• Your goal
Would you please copy each line of the data in which the string "avatar" occurs?

• Source material

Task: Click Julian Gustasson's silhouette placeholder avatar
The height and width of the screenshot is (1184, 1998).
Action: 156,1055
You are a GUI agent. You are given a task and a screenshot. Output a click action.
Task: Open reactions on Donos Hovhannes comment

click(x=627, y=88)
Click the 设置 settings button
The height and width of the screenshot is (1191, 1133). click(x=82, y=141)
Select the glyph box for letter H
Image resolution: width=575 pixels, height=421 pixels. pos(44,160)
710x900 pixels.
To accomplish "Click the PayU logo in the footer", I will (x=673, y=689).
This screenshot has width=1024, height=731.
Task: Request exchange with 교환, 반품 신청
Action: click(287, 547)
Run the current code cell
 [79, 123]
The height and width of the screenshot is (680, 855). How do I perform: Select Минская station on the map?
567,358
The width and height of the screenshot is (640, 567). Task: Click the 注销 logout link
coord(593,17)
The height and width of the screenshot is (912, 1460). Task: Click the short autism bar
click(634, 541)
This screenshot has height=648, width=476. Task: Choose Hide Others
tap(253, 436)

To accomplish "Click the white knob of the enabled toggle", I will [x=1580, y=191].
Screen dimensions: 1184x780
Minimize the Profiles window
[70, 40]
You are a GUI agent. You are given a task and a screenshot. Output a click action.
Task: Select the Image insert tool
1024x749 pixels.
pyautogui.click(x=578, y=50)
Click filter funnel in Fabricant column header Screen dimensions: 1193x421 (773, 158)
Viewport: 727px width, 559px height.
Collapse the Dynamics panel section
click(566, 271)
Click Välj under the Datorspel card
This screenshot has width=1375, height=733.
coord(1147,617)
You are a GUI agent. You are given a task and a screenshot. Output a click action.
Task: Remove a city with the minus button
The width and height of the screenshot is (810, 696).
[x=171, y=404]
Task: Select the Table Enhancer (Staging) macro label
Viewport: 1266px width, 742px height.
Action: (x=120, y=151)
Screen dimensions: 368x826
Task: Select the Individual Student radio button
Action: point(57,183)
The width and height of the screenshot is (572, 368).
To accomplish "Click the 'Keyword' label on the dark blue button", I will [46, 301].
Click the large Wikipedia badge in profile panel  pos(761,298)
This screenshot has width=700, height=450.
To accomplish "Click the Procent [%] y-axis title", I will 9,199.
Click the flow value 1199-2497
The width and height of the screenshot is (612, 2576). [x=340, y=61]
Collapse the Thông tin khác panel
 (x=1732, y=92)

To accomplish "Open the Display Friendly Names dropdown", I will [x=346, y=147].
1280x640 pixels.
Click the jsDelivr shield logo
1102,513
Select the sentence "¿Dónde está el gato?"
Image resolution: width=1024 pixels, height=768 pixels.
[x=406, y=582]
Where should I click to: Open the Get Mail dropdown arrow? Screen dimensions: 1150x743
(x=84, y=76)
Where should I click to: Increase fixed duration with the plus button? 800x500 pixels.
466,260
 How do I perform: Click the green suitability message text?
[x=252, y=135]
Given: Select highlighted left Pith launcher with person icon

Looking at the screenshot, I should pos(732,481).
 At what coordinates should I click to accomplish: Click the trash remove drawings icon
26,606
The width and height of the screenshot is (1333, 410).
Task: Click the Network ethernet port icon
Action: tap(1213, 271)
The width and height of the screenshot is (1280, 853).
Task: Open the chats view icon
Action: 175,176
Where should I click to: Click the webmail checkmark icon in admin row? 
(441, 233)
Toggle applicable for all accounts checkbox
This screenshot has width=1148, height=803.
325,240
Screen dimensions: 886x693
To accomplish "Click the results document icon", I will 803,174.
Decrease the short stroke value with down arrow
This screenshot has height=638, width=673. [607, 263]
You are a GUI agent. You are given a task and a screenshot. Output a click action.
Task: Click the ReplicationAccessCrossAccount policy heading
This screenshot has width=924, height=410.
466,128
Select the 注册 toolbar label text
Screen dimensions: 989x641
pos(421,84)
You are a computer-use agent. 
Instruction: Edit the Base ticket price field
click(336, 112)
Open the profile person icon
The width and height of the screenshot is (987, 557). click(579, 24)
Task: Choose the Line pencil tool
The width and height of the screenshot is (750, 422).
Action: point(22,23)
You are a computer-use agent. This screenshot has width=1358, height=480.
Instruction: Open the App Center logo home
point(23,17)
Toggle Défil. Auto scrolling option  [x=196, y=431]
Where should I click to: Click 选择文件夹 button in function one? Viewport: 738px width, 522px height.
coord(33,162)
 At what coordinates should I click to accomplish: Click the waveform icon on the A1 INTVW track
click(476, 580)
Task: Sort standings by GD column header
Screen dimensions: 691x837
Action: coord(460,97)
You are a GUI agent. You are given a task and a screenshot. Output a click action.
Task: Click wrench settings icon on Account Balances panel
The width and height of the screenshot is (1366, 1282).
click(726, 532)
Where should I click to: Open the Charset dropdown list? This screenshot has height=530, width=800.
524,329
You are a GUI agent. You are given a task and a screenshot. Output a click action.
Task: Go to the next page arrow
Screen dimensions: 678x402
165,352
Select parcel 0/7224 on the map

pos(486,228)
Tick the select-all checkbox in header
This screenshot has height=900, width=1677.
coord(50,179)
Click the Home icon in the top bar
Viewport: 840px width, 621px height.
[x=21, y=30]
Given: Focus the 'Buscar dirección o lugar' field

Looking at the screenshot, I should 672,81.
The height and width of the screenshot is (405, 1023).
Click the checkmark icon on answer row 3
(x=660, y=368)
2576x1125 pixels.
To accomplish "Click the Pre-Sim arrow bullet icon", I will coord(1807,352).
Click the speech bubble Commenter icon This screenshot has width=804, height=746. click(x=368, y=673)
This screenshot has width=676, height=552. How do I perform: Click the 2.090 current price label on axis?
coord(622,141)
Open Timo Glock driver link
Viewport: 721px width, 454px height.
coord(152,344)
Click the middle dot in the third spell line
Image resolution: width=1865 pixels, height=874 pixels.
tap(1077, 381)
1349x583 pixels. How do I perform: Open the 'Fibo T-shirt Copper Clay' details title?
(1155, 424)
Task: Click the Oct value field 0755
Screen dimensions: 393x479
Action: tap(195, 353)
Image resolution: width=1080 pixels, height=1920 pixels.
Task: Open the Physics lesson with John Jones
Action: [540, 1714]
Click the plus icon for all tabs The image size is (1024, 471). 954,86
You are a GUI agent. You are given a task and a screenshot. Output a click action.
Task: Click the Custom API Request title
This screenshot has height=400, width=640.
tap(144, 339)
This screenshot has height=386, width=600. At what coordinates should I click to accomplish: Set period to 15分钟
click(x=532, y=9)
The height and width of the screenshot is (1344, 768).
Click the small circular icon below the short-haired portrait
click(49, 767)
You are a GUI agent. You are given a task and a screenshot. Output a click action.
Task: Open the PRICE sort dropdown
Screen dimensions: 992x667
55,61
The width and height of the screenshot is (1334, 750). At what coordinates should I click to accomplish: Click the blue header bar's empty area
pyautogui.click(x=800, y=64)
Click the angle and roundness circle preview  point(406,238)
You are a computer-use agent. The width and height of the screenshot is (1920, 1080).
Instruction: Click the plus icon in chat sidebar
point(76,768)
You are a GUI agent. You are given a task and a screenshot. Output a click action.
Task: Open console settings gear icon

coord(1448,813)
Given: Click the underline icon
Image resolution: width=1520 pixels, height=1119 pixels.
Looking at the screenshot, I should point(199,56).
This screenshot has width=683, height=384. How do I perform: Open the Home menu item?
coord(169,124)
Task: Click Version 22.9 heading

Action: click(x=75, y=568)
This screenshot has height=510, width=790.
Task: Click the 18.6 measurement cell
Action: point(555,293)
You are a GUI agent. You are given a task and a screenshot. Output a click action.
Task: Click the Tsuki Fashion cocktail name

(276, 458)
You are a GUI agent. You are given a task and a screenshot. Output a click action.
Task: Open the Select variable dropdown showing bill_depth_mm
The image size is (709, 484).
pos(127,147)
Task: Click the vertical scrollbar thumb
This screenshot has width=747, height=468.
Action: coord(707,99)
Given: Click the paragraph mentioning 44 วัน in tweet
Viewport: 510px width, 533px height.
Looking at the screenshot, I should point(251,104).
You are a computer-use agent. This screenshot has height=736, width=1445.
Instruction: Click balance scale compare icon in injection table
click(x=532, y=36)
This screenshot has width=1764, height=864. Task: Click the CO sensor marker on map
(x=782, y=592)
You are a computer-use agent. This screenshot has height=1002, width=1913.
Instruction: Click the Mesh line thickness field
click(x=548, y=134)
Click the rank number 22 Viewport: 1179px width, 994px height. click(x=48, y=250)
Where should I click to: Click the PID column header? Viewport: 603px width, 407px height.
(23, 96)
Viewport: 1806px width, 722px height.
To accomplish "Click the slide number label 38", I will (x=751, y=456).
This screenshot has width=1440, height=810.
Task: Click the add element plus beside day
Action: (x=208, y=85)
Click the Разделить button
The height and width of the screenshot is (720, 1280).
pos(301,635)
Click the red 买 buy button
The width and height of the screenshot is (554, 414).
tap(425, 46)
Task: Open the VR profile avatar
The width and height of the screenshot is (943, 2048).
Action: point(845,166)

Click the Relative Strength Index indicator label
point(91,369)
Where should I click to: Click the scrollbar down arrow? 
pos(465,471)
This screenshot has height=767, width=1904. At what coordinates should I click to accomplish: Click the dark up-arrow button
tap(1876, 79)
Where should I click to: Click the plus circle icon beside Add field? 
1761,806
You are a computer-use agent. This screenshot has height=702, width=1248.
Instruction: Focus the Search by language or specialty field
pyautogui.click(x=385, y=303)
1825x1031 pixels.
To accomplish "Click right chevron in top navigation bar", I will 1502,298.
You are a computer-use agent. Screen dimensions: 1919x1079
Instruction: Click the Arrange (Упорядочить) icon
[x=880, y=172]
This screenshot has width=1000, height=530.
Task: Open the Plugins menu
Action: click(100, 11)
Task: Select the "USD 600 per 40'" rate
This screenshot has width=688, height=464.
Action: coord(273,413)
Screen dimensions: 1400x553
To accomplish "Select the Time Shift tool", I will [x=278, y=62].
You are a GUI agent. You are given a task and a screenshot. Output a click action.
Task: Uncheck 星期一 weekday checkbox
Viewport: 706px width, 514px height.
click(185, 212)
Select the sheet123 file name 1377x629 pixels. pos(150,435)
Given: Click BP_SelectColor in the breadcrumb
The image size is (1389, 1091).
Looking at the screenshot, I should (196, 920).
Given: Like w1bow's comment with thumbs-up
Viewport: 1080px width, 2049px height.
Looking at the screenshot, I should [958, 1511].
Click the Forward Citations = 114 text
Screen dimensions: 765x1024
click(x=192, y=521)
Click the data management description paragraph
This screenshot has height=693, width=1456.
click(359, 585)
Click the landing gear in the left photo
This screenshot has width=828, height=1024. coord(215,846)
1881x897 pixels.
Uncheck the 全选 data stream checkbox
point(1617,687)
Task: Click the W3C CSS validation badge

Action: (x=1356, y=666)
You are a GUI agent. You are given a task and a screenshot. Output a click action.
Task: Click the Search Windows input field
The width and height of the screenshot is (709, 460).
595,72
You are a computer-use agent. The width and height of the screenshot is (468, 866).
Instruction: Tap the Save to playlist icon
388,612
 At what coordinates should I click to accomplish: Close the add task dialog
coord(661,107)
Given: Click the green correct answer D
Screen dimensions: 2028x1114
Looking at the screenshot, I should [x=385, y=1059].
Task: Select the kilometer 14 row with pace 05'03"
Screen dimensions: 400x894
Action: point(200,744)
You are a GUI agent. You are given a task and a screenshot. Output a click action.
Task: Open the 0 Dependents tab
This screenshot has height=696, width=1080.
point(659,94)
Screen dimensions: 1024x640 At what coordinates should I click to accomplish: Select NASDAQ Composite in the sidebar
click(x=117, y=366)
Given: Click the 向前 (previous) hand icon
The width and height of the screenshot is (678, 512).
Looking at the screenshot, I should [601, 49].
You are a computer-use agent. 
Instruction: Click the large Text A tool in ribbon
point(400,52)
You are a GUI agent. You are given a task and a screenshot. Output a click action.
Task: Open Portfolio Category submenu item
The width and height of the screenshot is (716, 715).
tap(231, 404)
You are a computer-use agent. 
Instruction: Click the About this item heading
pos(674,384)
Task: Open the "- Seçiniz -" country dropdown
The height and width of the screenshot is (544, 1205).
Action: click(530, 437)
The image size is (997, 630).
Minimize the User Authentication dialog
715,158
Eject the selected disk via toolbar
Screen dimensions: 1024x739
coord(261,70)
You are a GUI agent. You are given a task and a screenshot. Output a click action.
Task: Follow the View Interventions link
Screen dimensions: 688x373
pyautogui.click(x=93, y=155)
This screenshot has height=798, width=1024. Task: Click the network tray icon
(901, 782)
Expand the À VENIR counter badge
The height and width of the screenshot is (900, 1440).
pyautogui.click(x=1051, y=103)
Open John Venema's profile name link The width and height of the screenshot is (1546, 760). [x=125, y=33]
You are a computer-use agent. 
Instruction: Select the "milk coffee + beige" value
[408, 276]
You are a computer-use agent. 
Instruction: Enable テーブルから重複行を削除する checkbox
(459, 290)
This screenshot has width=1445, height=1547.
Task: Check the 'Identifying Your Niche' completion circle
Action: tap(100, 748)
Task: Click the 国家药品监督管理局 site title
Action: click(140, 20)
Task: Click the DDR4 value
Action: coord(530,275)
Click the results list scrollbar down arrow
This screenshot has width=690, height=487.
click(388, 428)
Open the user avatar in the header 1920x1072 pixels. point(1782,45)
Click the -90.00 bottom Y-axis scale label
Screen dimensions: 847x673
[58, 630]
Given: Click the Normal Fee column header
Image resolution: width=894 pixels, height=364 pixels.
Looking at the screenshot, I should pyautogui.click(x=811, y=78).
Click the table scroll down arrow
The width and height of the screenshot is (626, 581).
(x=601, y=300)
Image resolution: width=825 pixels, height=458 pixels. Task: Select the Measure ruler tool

• Solution to this exercise
Task: Click Julian Gustasson's silhouette placeholder avatar
Task: Open the VR profile avatar
Open the user avatar in the header 1920x1072 pixels. point(1782,45)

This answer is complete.